Last year, the DPF rose 21.7% ($121.45 billion) and ended 2015 at $681.19 billion. The growth occurred because the Treasury issued more bonds than redeemed, and because last year's high interest rates boosted by adding interest on the public debt, which is when the Treasury gradually recognizes the interest to be paid to investors.

 

In addition to the stock growth, the DPF composition has worsened. The equity securities adjusted by the Selic rate increased from 18.7% to 22.8%. For 2016, the Annual Financing Plan (PAF) forecasts that the share of these securities is expected to rise between 30% and 34%. Bonds adjusted to benchmark interest rates are not favorable to the Treasury because they raise the risk of public debt in high interest rate cycles, as the current one.

 

According to Ladeira, the Treasury expects the share of Federal Public Debt ajusted by Selic rate to rise by 2019. He, however, points out that even with the rise, the indicator will remain at lower rates than those reached until 2005 on the worst hypothesis, or until 2011 on the most optimistic hypothesis. "This is a short-term variation driven by the economic complex scenario, but the rates are still better than those of previous years," he declared.

 

About the debt sustainability, the secretary reiterated that the Treasury is prepared to face instability in public debt management.
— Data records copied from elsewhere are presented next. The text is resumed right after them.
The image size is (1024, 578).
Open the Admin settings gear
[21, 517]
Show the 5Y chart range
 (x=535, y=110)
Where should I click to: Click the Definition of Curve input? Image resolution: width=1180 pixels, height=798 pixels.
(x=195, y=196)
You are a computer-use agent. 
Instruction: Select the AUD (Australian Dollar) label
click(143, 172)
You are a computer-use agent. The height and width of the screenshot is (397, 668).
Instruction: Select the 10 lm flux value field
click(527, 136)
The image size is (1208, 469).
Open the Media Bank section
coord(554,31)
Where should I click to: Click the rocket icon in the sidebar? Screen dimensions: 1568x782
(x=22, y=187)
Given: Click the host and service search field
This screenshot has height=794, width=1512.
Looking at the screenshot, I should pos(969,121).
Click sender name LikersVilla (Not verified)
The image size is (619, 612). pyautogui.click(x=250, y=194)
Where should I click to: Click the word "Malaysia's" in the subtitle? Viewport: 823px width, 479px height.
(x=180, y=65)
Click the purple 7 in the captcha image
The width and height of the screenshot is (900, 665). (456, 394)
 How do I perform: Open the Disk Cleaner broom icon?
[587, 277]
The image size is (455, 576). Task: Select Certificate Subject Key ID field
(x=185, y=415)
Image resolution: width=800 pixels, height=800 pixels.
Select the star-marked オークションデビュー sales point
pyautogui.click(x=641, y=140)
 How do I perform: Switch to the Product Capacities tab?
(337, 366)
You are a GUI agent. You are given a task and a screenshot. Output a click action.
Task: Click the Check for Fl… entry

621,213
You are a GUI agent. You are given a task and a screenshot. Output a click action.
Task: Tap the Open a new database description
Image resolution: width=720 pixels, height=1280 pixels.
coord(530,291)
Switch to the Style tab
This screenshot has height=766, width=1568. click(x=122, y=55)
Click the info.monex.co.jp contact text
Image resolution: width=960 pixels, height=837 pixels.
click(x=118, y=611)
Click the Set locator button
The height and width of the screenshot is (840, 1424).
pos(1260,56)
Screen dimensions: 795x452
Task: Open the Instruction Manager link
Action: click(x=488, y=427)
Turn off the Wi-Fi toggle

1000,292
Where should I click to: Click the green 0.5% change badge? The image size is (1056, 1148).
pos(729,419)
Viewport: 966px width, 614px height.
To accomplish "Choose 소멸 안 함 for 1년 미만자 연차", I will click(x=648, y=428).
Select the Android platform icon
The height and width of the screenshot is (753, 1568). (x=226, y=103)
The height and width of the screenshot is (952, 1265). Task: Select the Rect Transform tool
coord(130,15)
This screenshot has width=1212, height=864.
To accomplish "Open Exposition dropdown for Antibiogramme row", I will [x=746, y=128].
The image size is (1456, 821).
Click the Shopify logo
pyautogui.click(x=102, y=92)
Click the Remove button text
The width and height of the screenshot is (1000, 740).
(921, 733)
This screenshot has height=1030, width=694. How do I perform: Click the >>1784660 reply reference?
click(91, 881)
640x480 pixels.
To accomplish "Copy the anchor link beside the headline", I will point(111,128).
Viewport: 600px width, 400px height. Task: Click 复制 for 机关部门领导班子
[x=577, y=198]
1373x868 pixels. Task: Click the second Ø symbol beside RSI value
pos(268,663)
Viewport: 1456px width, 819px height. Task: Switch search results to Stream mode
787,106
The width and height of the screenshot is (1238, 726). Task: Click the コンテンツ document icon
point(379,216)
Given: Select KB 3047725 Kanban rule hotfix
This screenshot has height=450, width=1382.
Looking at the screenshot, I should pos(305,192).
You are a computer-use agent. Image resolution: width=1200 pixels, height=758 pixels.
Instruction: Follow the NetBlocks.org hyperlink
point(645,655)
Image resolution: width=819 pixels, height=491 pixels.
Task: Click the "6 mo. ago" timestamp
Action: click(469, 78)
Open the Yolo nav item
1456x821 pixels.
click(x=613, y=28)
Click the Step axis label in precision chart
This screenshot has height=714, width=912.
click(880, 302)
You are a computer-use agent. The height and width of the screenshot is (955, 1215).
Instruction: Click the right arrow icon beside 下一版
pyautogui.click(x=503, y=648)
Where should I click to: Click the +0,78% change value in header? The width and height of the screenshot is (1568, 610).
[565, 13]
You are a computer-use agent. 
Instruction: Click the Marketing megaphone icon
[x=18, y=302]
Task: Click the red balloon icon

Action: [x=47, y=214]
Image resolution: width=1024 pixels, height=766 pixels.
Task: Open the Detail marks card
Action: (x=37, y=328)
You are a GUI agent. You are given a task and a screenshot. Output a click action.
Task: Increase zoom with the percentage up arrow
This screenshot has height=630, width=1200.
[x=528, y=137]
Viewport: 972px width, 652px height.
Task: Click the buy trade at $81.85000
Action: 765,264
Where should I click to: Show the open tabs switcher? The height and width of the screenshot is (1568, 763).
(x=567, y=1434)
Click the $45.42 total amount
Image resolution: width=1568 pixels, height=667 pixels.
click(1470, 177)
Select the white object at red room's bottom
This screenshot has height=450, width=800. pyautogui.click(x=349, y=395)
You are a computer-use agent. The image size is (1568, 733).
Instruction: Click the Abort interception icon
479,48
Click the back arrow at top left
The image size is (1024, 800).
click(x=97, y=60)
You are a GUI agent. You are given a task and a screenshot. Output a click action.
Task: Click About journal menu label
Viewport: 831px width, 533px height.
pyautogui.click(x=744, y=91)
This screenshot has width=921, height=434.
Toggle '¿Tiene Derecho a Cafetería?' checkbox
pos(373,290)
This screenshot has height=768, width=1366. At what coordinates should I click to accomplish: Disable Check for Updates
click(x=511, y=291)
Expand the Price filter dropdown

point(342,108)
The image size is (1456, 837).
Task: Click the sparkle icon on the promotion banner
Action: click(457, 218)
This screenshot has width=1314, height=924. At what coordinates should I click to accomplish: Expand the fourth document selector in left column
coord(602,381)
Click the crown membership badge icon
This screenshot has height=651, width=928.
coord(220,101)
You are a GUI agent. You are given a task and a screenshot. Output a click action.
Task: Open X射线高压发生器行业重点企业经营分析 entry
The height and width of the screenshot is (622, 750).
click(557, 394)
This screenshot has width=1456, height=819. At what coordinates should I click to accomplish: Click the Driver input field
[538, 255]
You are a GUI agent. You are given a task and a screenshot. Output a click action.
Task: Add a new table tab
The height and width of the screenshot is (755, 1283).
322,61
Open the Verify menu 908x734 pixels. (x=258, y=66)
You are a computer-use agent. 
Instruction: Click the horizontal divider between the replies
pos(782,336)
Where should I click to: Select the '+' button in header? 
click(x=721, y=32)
He mentioned the liquidity cushion—reserves to reach the maturity of domestic public debt in case the government is not able to sell any public bond—is equivalent to six months of maturity, which totals around $61 billion.

 

In addition, Ladeira noted that the share of bonds maturing in the next 12 months should end the year at the lowest rate in history.

 

The acting secretary has also mentioned that the increased number of bonds emitted by the Treasury has helped the Central Bank to reduce the sale of securities purchased under agreements, which are used to decrease the amount of money circulating in the economy.

 

"Every R$1 billion of bonds the Treasury adds to the market, the Central Bank reduces R$1 billion in repurchase operations," explained Ladeira. And he noted that "Although the Federal Public Debt is an important part, it is not the government debt total."